** GIVEN INFORMATION follows **

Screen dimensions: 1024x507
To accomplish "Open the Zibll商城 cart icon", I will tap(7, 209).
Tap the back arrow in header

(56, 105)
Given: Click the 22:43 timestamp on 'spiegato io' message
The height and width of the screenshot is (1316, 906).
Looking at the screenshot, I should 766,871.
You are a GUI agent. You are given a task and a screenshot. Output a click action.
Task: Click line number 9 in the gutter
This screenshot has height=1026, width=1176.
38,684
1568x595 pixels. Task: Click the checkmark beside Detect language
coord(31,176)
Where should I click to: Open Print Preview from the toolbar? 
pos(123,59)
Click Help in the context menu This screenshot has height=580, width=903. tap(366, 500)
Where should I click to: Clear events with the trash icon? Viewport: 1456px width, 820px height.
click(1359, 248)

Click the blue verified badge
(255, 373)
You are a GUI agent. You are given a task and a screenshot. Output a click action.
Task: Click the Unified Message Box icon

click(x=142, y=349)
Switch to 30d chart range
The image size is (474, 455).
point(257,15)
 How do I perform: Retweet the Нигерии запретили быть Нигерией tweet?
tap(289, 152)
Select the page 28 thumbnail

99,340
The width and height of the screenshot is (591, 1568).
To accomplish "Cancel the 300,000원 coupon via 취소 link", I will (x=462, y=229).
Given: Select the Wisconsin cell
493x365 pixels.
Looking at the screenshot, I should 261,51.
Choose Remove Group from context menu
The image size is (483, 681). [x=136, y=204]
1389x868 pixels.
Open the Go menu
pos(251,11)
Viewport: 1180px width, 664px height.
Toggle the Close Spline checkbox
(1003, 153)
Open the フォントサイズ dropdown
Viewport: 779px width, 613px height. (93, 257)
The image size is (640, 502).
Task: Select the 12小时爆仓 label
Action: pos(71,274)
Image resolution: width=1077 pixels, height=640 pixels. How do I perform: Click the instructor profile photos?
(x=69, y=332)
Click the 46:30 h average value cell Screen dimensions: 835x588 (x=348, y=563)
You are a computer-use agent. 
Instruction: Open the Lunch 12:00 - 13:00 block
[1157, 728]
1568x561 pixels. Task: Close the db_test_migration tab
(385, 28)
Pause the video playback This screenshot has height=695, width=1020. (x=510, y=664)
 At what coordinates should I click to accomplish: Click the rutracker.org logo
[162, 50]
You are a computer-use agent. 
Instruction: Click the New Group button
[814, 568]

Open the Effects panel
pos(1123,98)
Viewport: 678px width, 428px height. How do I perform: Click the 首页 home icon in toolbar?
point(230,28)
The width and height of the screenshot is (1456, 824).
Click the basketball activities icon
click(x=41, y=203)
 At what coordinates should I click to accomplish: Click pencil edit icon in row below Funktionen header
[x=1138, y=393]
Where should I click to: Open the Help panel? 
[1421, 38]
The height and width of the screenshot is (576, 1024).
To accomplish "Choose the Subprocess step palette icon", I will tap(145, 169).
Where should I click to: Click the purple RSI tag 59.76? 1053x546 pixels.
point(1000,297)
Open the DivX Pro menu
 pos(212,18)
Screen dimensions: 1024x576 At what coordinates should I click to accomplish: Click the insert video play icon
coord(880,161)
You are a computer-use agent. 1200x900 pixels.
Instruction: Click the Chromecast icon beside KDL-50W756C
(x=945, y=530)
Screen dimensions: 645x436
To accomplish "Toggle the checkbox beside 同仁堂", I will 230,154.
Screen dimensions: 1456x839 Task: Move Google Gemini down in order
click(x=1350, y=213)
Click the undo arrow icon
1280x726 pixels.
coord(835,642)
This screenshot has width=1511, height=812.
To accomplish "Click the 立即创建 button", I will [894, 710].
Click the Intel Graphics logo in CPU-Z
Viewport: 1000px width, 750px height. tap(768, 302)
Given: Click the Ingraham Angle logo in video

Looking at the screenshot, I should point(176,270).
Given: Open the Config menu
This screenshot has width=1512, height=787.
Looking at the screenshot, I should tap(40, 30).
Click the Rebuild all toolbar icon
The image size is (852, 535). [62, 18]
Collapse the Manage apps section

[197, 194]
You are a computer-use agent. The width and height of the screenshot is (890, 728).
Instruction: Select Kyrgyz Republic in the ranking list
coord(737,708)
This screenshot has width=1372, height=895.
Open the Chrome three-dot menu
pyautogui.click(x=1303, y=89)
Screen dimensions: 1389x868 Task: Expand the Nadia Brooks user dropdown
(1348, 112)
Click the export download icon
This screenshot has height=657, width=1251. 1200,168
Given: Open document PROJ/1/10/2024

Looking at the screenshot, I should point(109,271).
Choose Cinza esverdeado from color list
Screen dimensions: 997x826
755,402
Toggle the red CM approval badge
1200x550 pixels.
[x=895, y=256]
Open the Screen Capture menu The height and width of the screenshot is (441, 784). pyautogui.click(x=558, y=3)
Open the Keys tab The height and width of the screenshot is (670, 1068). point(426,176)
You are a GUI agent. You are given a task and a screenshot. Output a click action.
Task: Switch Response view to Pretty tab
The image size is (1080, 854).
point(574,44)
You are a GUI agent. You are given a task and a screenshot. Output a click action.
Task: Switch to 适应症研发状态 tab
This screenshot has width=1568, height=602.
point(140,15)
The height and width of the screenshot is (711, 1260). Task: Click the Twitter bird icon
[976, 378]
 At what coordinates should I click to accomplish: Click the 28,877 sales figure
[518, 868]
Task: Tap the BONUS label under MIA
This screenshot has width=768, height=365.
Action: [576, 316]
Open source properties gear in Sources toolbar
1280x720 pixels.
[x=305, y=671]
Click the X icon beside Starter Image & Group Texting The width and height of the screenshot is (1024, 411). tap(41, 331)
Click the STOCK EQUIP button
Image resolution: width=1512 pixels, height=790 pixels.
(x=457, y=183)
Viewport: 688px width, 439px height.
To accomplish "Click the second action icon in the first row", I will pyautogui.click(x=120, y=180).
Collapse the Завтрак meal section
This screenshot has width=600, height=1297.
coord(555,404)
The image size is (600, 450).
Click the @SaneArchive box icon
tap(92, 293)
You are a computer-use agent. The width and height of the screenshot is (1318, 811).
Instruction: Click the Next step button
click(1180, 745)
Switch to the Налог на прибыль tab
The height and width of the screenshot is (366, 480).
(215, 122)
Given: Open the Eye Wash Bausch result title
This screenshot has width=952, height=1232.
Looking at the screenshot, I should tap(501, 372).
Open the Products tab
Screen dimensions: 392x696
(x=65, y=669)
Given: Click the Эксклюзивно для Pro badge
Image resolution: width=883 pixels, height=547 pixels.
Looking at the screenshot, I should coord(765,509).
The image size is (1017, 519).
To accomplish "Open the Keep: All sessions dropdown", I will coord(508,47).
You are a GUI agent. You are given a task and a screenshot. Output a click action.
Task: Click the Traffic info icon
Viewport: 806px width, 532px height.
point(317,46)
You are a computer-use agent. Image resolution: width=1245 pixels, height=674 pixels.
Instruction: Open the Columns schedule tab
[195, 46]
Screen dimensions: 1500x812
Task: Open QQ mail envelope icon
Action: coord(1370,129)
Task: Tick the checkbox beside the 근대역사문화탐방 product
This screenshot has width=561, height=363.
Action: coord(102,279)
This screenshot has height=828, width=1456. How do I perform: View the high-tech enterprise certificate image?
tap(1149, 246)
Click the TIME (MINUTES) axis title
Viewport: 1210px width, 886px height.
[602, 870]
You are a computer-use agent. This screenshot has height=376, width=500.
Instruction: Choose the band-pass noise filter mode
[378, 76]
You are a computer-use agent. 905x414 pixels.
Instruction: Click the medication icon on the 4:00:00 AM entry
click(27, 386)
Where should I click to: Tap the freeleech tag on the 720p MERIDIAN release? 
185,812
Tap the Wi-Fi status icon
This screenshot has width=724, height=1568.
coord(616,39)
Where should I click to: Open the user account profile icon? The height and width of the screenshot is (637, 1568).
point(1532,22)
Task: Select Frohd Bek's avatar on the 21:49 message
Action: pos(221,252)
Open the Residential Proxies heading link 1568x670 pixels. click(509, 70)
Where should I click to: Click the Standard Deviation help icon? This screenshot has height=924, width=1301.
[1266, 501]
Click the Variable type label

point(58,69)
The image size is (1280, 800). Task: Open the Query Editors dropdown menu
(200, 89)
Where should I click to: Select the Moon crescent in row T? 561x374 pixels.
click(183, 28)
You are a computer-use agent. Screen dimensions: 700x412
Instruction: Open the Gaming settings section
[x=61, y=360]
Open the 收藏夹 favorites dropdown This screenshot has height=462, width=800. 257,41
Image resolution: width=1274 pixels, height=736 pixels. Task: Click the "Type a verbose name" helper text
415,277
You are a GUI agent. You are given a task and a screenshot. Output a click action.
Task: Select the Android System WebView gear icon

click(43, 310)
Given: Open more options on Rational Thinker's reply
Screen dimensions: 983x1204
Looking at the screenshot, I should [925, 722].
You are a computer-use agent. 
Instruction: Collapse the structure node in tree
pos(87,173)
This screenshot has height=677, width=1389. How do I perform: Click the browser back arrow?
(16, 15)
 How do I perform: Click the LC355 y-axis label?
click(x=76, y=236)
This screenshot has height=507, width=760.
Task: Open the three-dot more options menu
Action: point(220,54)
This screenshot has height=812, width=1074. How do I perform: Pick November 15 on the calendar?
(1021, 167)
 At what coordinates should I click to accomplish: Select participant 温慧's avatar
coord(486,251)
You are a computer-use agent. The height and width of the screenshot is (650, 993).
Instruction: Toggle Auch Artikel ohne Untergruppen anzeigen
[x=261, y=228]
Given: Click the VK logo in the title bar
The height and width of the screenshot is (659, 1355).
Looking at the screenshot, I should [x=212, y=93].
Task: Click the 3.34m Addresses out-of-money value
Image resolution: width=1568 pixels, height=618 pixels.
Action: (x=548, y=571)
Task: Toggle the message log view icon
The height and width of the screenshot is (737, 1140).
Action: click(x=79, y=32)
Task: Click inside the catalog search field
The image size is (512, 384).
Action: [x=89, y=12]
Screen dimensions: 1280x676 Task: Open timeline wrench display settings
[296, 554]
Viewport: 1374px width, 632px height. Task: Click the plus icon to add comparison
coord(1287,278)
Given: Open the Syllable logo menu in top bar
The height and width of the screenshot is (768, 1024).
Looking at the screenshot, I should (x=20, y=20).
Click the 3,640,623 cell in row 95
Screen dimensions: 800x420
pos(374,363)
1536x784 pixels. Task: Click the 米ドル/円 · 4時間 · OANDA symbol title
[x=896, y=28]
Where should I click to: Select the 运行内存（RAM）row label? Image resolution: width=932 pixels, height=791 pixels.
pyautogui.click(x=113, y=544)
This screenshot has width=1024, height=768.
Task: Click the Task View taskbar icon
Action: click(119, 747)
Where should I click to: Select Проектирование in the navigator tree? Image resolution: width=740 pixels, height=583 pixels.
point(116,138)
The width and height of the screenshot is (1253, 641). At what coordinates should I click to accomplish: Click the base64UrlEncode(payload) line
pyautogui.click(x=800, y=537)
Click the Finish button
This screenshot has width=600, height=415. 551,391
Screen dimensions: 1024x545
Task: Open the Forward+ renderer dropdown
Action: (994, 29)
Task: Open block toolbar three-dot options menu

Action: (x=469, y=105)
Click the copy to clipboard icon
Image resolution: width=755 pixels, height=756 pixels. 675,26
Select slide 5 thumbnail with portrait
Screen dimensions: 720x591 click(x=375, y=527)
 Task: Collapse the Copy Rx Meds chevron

** End of GIVEN INFORMATION **

» **YOUR INSTRUCTIONS**
Beginning with the line above that contains "Instruction: Select Kyrgyz", copy each line exactly up to and including the line that contains "Given: Open the Eye Wash Bausch result title", and go no further.

» **ANSWER**
Instruction: Select Kyrgyz Republic in the ranking list
coord(737,708)
This screenshot has width=1372, height=895.
Open the Chrome three-dot menu
pyautogui.click(x=1303, y=89)
Screen dimensions: 1389x868 Task: Expand the Nadia Brooks user dropdown
(1348, 112)
Click the export download icon
This screenshot has height=657, width=1251. 1200,168
Given: Open document PROJ/1/10/2024

Looking at the screenshot, I should point(109,271).
Choose Cinza esverdeado from color list
Screen dimensions: 997x826
755,402
Toggle the red CM approval badge
1200x550 pixels.
[x=895, y=256]
Open the Screen Capture menu The height and width of the screenshot is (441, 784). pyautogui.click(x=558, y=3)
Open the Keys tab The height and width of the screenshot is (670, 1068). point(426,176)
You are a GUI agent. You are given a task and a screenshot. Output a click action.
Task: Switch Response view to Pretty tab
The image size is (1080, 854).
point(574,44)
You are a GUI agent. You are given a task and a screenshot. Output a click action.
Task: Switch to 适应症研发状态 tab
This screenshot has width=1568, height=602.
point(140,15)
The height and width of the screenshot is (711, 1260). Task: Click the Twitter bird icon
[976, 378]
 At what coordinates should I click to accomplish: Click the 28,877 sales figure
[518, 868]
Task: Tap the BONUS label under MIA
This screenshot has width=768, height=365.
Action: [576, 316]
Open source properties gear in Sources toolbar
1280x720 pixels.
[x=305, y=671]
Click the X icon beside Starter Image & Group Texting The width and height of the screenshot is (1024, 411). tap(41, 331)
Click the STOCK EQUIP button
Image resolution: width=1512 pixels, height=790 pixels.
(x=457, y=183)
Viewport: 688px width, 439px height.
To accomplish "Click the second action icon in the first row", I will pyautogui.click(x=120, y=180).
Collapse the Завтрак meal section
This screenshot has width=600, height=1297.
coord(555,404)
The image size is (600, 450).
Click the @SaneArchive box icon
tap(92, 293)
You are a computer-use agent. The width and height of the screenshot is (1318, 811).
Instruction: Click the Next step button
click(1180, 745)
Switch to the Налог на прибыль tab
The height and width of the screenshot is (366, 480).
(215, 122)
Given: Open the Eye Wash Bausch result title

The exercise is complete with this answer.